**Records from a collection:**
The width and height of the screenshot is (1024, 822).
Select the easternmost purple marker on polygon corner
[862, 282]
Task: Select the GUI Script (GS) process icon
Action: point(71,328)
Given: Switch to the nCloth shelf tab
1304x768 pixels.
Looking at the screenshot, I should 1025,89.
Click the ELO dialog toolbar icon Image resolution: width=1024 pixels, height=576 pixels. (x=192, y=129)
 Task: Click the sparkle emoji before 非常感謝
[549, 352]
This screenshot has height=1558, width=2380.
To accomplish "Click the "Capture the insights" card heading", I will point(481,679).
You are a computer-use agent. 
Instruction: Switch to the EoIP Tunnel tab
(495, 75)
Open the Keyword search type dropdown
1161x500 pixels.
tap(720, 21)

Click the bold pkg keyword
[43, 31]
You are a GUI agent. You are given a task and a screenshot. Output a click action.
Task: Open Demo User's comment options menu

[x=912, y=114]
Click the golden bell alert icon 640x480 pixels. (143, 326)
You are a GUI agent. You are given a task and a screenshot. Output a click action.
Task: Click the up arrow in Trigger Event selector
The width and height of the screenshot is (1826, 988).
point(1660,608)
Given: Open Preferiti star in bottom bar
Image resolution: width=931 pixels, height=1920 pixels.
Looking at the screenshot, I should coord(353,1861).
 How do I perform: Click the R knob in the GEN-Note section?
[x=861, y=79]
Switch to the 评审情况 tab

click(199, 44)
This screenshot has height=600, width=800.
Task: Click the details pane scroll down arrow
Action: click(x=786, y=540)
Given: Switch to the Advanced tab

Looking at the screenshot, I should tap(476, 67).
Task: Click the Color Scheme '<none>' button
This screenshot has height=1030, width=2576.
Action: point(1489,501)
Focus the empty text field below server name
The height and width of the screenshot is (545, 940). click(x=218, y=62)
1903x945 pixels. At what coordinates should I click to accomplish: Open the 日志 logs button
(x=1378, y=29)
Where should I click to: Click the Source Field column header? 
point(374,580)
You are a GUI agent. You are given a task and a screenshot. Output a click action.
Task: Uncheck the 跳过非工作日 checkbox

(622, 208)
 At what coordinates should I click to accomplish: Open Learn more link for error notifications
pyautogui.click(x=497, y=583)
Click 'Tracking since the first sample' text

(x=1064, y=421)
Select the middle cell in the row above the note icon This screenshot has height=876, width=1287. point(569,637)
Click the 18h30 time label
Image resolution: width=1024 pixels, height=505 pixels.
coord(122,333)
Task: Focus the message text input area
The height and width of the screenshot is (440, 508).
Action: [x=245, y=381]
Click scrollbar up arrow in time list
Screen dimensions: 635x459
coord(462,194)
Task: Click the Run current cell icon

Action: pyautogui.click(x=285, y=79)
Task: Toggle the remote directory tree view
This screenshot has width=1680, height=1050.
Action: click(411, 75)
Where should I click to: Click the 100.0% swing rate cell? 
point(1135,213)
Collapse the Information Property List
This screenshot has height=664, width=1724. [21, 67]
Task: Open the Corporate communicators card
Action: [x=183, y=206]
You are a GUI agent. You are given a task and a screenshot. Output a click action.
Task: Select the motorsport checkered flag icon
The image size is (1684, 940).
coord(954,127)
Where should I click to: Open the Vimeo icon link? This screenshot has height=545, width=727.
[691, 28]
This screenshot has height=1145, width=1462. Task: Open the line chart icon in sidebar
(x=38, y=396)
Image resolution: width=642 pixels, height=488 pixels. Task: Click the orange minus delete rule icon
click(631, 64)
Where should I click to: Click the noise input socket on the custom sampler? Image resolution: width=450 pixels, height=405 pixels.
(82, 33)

**What is expected:** Could you output each line above exactly as it was given?

**Answer space:**
The width and height of the screenshot is (1024, 822).
Select the easternmost purple marker on polygon corner
[862, 282]
Task: Select the GUI Script (GS) process icon
Action: point(71,328)
Given: Switch to the nCloth shelf tab
1304x768 pixels.
Looking at the screenshot, I should 1025,89.
Click the ELO dialog toolbar icon Image resolution: width=1024 pixels, height=576 pixels. (x=192, y=129)
 Task: Click the sparkle emoji before 非常感謝
[549, 352]
This screenshot has height=1558, width=2380.
To accomplish "Click the "Capture the insights" card heading", I will point(481,679).
You are a computer-use agent. 
Instruction: Switch to the EoIP Tunnel tab
(495, 75)
Open the Keyword search type dropdown
1161x500 pixels.
tap(720, 21)

Click the bold pkg keyword
[43, 31]
You are a GUI agent. You are given a task and a screenshot. Output a click action.
Task: Open Demo User's comment options menu

[x=912, y=114]
Click the golden bell alert icon 640x480 pixels. (143, 326)
You are a GUI agent. You are given a task and a screenshot. Output a click action.
Task: Click the up arrow in Trigger Event selector
The width and height of the screenshot is (1826, 988).
point(1660,608)
Given: Open Preferiti star in bottom bar
Image resolution: width=931 pixels, height=1920 pixels.
Looking at the screenshot, I should coord(353,1861).
 How do I perform: Click the R knob in the GEN-Note section?
[x=861, y=79]
Switch to the 评审情况 tab

click(199, 44)
This screenshot has height=600, width=800.
Task: Click the details pane scroll down arrow
Action: click(x=786, y=540)
Given: Switch to the Advanced tab

Looking at the screenshot, I should tap(476, 67).
Task: Click the Color Scheme '<none>' button
This screenshot has height=1030, width=2576.
Action: point(1489,501)
Focus the empty text field below server name
The height and width of the screenshot is (545, 940). click(x=218, y=62)
1903x945 pixels. At what coordinates should I click to accomplish: Open the 日志 logs button
(x=1378, y=29)
Where should I click to: Click the Source Field column header? 
point(374,580)
You are a GUI agent. You are given a task and a screenshot. Output a click action.
Task: Uncheck the 跳过非工作日 checkbox

(622, 208)
 At what coordinates should I click to accomplish: Open Learn more link for error notifications
pyautogui.click(x=497, y=583)
Click 'Tracking since the first sample' text

(x=1064, y=421)
Select the middle cell in the row above the note icon This screenshot has height=876, width=1287. point(569,637)
Click the 18h30 time label
Image resolution: width=1024 pixels, height=505 pixels.
coord(122,333)
Task: Focus the message text input area
The height and width of the screenshot is (440, 508).
Action: [x=245, y=381]
Click scrollbar up arrow in time list
Screen dimensions: 635x459
coord(462,194)
Task: Click the Run current cell icon

Action: pyautogui.click(x=285, y=79)
Task: Toggle the remote directory tree view
This screenshot has width=1680, height=1050.
Action: click(411, 75)
Where should I click to: Click the 100.0% swing rate cell? 
point(1135,213)
Collapse the Information Property List
This screenshot has height=664, width=1724. [21, 67]
Task: Open the Corporate communicators card
Action: [x=183, y=206]
You are a GUI agent. You are given a task and a screenshot. Output a click action.
Task: Select the motorsport checkered flag icon
The image size is (1684, 940).
coord(954,127)
Where should I click to: Open the Vimeo icon link? This screenshot has height=545, width=727.
[691, 28]
This screenshot has height=1145, width=1462. Task: Open the line chart icon in sidebar
(x=38, y=396)
Image resolution: width=642 pixels, height=488 pixels. Task: Click the orange minus delete rule icon
click(631, 64)
Where should I click to: Click the noise input socket on the custom sampler? Image resolution: width=450 pixels, height=405 pixels.
(82, 33)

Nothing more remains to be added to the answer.